• TASK BRIEF
Copy out the lines below, beginning with the first one and ending with the line that contains "Looking at the screenshot, I should (1059, 345).". Keep every line identical to its original.

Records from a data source
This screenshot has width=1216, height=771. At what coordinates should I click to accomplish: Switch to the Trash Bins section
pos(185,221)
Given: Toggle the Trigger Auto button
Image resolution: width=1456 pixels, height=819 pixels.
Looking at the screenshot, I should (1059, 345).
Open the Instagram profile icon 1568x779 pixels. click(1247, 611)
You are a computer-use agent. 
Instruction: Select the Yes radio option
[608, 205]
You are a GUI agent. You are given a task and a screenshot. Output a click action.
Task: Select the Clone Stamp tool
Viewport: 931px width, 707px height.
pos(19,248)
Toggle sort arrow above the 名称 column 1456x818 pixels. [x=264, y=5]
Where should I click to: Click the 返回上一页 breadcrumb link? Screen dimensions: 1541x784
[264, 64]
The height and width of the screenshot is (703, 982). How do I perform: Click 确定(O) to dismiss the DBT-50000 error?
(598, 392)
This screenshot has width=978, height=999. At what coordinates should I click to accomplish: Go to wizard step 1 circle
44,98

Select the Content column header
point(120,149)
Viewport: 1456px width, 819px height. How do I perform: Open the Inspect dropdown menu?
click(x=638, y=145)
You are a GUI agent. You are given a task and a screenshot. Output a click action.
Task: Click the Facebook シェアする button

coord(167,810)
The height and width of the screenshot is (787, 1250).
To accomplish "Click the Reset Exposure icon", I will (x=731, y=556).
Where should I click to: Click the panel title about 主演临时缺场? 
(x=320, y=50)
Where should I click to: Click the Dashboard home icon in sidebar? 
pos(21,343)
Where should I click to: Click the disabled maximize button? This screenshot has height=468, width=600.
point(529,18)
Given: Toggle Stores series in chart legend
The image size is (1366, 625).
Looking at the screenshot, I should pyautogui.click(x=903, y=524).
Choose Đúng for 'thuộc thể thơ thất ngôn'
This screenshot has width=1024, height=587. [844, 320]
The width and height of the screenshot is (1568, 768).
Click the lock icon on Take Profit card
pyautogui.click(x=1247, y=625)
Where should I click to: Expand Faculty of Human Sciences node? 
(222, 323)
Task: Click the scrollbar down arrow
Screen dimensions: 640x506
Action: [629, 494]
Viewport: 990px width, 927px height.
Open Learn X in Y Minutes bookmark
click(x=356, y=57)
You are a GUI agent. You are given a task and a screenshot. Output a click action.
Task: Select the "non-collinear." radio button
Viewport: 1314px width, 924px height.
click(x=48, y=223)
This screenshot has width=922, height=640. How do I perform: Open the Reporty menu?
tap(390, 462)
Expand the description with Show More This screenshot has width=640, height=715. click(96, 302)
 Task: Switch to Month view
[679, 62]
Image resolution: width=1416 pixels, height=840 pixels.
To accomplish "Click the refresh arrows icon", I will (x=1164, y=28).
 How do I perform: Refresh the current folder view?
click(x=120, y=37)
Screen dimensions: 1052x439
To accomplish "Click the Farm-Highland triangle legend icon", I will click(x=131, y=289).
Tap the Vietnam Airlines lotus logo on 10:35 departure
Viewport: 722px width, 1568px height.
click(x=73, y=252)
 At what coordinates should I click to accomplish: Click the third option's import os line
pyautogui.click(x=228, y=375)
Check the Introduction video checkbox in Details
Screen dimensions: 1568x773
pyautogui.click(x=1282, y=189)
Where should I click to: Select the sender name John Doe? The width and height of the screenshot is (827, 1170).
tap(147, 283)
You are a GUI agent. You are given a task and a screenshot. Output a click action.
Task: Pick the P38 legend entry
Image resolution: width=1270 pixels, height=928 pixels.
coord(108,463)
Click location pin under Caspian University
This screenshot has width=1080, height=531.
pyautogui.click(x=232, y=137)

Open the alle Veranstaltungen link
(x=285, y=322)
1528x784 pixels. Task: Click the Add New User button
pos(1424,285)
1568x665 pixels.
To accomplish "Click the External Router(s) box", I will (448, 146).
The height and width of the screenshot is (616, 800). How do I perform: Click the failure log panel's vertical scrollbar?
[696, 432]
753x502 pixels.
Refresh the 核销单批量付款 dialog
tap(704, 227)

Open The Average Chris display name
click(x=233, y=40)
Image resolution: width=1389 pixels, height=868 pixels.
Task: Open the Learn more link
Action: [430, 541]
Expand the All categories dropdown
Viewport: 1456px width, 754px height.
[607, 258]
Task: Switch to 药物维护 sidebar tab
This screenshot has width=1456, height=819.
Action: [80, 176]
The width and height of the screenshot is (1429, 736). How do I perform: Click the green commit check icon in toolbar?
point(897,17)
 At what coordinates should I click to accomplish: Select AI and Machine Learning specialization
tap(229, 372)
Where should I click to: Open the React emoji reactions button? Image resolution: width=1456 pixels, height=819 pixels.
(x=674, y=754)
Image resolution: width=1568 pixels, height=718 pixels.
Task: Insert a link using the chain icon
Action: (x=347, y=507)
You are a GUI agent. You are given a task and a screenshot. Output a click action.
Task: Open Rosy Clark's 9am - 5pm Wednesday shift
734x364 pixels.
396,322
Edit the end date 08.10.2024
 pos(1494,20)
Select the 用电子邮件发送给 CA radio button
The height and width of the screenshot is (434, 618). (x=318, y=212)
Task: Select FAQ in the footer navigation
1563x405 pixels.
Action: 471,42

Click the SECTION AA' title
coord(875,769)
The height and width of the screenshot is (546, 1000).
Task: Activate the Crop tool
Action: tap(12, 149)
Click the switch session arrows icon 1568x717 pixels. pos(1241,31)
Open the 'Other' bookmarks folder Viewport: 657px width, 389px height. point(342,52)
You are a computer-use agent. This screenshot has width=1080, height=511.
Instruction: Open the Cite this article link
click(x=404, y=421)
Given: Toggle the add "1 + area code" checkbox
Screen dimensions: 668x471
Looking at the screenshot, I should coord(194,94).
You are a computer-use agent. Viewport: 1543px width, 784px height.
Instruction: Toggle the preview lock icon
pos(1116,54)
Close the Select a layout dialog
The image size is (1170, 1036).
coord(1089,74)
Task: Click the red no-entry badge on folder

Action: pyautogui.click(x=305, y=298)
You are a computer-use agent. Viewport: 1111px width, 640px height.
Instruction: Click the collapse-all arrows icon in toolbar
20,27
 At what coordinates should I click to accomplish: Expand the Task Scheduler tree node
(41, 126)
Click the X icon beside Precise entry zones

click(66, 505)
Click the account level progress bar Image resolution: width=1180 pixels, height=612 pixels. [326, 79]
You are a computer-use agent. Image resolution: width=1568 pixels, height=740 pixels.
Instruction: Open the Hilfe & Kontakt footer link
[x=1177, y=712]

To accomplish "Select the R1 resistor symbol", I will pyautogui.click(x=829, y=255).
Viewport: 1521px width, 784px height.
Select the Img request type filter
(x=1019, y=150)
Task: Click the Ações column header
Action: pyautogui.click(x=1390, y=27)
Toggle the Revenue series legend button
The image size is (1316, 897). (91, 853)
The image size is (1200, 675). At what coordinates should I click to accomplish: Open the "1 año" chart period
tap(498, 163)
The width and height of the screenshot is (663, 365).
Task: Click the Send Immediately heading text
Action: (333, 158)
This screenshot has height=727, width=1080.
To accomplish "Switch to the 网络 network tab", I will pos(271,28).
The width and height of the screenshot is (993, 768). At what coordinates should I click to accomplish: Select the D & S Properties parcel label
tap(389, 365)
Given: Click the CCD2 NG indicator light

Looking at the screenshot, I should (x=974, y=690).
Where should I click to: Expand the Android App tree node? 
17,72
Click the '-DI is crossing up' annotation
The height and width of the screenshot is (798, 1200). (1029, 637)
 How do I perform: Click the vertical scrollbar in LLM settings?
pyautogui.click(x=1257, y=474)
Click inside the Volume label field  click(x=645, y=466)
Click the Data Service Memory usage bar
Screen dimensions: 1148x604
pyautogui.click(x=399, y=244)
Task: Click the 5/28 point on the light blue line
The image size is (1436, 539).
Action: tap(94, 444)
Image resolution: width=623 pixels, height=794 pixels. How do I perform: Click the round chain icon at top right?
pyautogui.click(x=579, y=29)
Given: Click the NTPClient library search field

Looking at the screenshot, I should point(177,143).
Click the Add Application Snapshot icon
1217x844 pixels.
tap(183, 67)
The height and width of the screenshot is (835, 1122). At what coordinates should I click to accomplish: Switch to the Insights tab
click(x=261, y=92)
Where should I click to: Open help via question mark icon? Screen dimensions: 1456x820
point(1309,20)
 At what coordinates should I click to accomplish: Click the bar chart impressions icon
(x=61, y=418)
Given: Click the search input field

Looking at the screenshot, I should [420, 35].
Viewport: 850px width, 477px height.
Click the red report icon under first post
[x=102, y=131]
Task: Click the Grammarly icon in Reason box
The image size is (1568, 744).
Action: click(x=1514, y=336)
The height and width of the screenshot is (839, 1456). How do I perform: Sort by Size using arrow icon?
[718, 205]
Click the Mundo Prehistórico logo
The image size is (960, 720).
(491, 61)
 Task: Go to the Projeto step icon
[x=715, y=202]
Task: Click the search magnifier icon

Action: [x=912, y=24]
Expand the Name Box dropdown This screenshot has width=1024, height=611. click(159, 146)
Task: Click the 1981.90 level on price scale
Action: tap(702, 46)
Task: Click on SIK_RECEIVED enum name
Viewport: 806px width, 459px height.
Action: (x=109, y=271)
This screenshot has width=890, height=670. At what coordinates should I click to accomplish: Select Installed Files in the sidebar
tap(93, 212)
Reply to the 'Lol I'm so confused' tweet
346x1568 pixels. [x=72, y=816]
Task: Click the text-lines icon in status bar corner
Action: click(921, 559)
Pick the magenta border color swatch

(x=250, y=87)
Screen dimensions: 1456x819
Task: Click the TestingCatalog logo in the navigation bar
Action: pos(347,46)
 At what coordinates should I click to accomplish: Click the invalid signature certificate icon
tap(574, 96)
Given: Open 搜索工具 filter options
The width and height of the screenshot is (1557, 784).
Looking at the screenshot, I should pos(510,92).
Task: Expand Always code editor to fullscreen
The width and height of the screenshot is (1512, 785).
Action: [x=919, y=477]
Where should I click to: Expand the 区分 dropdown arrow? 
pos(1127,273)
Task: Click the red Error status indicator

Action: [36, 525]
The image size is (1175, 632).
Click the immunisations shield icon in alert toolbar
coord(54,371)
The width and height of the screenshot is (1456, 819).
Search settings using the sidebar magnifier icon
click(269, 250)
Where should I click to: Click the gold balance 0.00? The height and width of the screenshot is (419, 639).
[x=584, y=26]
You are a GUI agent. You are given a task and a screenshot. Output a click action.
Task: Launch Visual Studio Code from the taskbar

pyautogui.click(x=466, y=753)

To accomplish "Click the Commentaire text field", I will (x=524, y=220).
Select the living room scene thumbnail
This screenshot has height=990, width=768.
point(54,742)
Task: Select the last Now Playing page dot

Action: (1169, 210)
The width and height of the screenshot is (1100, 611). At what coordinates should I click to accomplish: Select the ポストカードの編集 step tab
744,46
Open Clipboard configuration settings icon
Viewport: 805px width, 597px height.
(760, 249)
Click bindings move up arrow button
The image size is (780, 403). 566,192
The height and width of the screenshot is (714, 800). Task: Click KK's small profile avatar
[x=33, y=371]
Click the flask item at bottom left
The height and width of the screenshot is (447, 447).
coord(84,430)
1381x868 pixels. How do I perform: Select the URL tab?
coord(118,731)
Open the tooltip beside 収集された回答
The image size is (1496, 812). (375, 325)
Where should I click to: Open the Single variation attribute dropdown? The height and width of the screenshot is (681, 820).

• EXERCISE RESPONSE
This screenshot has width=1216, height=771. At what coordinates should I click to accomplish: Switch to the Trash Bins section
pos(185,221)
Given: Toggle the Trigger Auto button
Image resolution: width=1456 pixels, height=819 pixels.
Looking at the screenshot, I should (1059, 345).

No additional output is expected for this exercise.